Когда нас стали эвакуировать, каждому выдали в дорогу неприкосновенный запас — по буханке хлеба и строго предупредили, чтобы в конце пути сдали на кухню. Ольга Александровна сказала:

— Если тронете хлеб, высажу!

Мы с Тамарой Соевой ехали на одной полке. Нас кормили хорошо, но запах хлеба дразнил постоянно. И Тамара стала потихоньку от своей буханки отщипывать. А я боялась, буханку берегла, напоминала ей про угрозу Ольги Александровны. Она ответила:

— Пугают…

По приезде в Угоры нам велели буханки сдать. У меня была целая, а у Тамары один мякиш серединный, так и сдала, и ей ничего не сказали.

Лев Разумовский

Поезд дальнего следования. Говорят, едем на Горький. Я знакомлюсь с ребятами. Среди них заметно выделяется невысокий хромой парень с острым взглядом, облупленным носом и уверенным хрипловатым голосом. У ребят, даже более рослых и сильных, он пользуется необъяснимым бесспорным авторитетом: «Сашка сказал», «Не тронь — это Сашкино», «Скажу Сашке, тогда узнаешь!» — слышу много раз за день.

Мы встречаемся с ним в проходе у окон. Прищур зеленоватых глаз, обмен двумя, тремя фразами, и завязывается наш интересный разговор.

— Ты «Овода» читал?

— Конечно! Вот человек был! Никого не боялся!

— А «Монтекристо» читал?

— Еще бы! Любимая книжка!

— Ты много читал, я смотрю. А что до войны делал?

— Учился. Много учился, — быстро, в тон мне реагирует Сашка. Плутоватая улыбка. Хитрые глаза. Чувствую какой-то подвох.

— Чему учился?

— Где притырить, что слямзить, как хавиру на бой пустить…

— Врешь ты все…

— Ты что — не веришь? Хочешь, фокус покажу?

— Давай.

— У тебя носовой платок есть?

— Есть.

— В каком кармане?

Я хлопаю себя по боку.

— Так. Следи за мной, я его красть буду. Следи внимательно. Особенно за руками.

— А-а-ап-чхи!

Сашкино лицо сморщивается, глаза превращаются в щелочки, рот открывается, и он оглушительно чихает несколько раз. Потом медленно лезет в свой карман, достает мой платок, вытирает выступившие слезы, затем с хрюканьем сморкается в него, сует мне в руки и говорит:

— Извини, у меня насморк!

— Ну и чудеса!

— Не зевай!

Сашка заразительно хохочет, радуясь блестяще выполненному трюку, и я хохочу вместе с ним.

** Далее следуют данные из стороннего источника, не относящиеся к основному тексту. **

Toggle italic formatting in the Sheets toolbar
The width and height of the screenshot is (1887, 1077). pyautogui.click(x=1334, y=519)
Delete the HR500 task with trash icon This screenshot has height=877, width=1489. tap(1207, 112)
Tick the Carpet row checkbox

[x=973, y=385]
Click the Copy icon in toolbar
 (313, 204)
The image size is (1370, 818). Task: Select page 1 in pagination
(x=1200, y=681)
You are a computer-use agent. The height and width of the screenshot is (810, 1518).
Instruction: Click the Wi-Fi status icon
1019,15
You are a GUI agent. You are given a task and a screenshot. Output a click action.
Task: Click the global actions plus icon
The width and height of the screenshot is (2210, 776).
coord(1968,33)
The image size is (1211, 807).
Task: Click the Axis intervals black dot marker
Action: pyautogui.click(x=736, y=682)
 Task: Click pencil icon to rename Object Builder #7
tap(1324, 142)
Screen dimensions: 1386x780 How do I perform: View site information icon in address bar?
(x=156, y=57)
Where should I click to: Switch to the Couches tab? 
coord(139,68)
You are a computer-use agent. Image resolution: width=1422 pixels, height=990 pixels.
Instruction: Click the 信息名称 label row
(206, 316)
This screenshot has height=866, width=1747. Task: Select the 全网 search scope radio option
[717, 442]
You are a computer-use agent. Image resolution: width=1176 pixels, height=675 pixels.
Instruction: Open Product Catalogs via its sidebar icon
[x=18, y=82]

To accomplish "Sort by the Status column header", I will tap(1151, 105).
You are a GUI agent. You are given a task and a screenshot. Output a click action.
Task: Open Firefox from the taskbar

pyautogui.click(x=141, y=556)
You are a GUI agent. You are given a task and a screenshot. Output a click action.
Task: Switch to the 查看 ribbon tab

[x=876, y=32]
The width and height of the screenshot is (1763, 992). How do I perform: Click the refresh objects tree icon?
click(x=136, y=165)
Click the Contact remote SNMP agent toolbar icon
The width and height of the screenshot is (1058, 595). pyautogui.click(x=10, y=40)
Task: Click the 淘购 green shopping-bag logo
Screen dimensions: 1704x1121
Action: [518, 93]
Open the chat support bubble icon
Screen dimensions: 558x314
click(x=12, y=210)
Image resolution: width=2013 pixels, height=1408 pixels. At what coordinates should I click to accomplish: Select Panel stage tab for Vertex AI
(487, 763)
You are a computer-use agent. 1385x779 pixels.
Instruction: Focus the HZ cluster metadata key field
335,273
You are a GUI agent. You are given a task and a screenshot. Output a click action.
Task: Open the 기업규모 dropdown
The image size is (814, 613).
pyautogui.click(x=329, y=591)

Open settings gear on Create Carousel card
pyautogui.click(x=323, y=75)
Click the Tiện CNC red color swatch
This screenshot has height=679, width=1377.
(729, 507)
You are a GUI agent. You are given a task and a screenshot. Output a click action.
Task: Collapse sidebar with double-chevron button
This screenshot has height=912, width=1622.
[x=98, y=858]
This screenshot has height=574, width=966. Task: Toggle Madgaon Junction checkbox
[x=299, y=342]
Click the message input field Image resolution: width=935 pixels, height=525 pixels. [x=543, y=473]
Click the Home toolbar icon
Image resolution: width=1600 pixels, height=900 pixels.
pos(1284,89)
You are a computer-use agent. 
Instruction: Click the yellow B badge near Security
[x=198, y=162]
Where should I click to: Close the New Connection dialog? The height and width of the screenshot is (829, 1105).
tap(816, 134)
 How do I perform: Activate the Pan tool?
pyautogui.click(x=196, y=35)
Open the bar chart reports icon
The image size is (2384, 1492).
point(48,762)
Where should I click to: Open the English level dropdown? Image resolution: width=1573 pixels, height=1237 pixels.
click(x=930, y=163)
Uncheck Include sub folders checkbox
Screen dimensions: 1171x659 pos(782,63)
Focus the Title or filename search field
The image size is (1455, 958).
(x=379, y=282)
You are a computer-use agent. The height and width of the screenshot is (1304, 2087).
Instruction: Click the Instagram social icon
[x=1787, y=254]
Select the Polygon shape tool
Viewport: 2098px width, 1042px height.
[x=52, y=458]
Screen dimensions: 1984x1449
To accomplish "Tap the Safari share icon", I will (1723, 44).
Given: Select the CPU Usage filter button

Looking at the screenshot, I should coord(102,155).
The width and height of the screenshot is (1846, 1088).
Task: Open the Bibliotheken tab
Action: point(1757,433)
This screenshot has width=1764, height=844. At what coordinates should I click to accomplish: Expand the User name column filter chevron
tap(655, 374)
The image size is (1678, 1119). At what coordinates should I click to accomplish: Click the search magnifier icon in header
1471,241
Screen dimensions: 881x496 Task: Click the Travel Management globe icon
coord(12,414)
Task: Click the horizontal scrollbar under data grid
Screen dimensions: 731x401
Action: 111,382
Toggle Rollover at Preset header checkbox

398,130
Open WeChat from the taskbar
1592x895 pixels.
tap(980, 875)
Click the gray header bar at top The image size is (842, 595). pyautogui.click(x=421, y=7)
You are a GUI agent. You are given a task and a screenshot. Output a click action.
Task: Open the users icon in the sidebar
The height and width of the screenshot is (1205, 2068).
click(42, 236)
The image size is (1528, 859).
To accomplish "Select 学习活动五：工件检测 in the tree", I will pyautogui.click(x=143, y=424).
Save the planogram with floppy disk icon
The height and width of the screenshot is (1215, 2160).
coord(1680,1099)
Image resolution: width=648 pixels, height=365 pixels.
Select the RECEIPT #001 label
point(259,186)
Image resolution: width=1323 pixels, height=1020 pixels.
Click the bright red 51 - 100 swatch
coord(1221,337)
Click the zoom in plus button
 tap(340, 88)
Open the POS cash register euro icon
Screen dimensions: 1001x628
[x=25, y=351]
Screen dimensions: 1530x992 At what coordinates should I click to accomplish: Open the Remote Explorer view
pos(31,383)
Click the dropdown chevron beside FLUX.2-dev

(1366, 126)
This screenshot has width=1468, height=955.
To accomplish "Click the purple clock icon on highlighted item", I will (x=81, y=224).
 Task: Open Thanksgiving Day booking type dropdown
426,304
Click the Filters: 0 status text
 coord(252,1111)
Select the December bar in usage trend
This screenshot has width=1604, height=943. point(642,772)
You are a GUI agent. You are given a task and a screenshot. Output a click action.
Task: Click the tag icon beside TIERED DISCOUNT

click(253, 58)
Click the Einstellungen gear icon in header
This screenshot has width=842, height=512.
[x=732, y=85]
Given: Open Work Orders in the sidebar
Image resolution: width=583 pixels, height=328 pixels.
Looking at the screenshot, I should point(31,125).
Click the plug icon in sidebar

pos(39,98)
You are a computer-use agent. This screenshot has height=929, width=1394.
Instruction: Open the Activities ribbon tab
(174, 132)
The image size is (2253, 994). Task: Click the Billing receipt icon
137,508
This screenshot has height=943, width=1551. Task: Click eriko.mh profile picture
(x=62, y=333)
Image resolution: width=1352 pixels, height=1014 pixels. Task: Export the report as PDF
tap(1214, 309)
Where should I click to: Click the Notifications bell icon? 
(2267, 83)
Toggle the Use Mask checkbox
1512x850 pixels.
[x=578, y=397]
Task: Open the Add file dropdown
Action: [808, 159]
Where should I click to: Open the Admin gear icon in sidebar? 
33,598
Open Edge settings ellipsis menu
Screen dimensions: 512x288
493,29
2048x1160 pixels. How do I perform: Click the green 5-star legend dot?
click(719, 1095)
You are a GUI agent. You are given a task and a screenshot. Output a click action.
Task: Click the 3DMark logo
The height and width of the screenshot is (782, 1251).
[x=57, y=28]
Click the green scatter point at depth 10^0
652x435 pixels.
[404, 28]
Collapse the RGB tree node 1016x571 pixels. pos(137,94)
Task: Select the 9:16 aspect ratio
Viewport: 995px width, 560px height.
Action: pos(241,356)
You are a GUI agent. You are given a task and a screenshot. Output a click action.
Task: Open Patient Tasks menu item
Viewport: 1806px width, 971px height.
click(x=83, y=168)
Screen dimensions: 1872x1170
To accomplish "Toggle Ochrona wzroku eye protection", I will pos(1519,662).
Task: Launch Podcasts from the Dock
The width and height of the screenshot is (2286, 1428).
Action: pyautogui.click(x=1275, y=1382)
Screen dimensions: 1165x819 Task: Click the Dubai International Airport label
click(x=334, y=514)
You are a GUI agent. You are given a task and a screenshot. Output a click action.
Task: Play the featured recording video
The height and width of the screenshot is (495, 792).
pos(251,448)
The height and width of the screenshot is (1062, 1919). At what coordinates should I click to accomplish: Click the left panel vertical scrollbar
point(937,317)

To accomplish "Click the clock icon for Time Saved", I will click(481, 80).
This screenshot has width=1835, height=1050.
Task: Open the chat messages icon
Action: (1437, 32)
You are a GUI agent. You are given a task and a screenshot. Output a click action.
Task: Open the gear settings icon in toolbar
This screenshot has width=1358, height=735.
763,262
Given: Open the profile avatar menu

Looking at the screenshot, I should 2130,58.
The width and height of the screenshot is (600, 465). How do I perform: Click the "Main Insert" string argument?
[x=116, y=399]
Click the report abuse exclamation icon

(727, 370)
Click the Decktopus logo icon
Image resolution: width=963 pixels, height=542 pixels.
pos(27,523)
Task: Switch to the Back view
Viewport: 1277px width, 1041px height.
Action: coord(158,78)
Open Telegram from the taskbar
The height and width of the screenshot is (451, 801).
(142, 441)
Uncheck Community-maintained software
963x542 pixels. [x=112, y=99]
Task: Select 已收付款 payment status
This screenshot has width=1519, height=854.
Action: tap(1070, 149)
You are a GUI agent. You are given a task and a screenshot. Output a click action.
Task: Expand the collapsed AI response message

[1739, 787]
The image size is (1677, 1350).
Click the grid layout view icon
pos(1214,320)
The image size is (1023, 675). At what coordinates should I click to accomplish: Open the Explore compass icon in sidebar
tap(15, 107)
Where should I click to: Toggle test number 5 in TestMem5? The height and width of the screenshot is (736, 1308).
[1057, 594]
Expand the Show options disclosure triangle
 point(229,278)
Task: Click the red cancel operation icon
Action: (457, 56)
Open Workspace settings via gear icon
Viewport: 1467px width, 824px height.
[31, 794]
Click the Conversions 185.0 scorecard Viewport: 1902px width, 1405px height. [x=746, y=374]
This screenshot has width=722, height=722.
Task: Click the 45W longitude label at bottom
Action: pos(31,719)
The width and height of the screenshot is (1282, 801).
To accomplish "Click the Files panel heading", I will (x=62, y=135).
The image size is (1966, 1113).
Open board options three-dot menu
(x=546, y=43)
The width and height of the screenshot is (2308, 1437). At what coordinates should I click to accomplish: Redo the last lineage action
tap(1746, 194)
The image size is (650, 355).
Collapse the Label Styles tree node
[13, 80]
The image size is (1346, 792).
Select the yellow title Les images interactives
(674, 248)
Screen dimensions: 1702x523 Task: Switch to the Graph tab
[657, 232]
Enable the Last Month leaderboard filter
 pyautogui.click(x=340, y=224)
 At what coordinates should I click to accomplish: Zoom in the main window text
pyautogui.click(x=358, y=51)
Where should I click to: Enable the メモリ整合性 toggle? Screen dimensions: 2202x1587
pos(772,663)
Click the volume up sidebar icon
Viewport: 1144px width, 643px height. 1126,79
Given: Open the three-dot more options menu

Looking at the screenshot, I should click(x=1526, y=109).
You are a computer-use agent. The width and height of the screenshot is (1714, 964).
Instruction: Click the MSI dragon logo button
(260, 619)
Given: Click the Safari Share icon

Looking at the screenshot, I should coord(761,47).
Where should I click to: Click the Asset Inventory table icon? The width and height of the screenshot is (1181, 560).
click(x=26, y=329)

Поезд мчится, постукивая по шпалам. За окнами проплывают зеленые поля, под колесами громыхает мост, в речке купаются мальчишки. Я скашиваю глаза и замечаю, что на подножке нашего вагона прилепился парень с бледным и рыхлым лицом, на ногах лапти, холщовый мешок за плечами.

— Смотри, вон с нами еще один пассажир едет.

Сашка выглядывает в открытую верхнюю часть окна, замечает парня и резко выкрикивает:

— Эй ты, хмырь! Ты что прилип?

— А тебе пошто? — огрызается парень и разражается матюгом.

Реакция наступает мгновенно. Сашка меняется в лице. Одним движением подтягивает свое сухое жилистое тело к открытой фрамуге и перекидывает ногу за окно.

— А ну вали отсюда, падло скобское! Рви с подножки, — рычит Сашка, перекидывает вторую ногу, и перебирая руками по раме (в зубах неизвестно откуда взявшаяся финка), двигается к подножке, к обомлевшему деревенскому…

Я вскакиваю на приступок, перегибаюсь наружу и хватаю Сашку одной рукой за волосы, другой за руку. Он поворачивает ко мне искаженное злобой лицо и что-то хрипит сквозь сомкнутые зубы. Я что-то тоже ору и изо всех сил тяну его наверх. Боковым зрением вижу перепуганного парня, который присел, забился в угол подножки и отчаянно кричит:

— Не надо! Ой, не надо…

Каким-то невероятным усилием втягиваю в вагон Сашкину голову, захватываю ее и начинаю всем телом давить вниз. Финка со стуком падает на пол. Сашка рычит, но я все-таки перетягиваю его и держу, зажав изо всех сил. А он, дрожа всем телом, понемногу затихает и успокаивается.

— Ты что, с ума сошел? Чего ты на него полез? Да ты бы скопытился под колеса!

Сашка молчит, хмурится, а потом, шмыгая красным носиком, выдавливает, глядя на меня исподлобья:

— Ну, Лева, пускай он за тебя Богу молит. А то лежать бы ему сейчас в крови под откосом.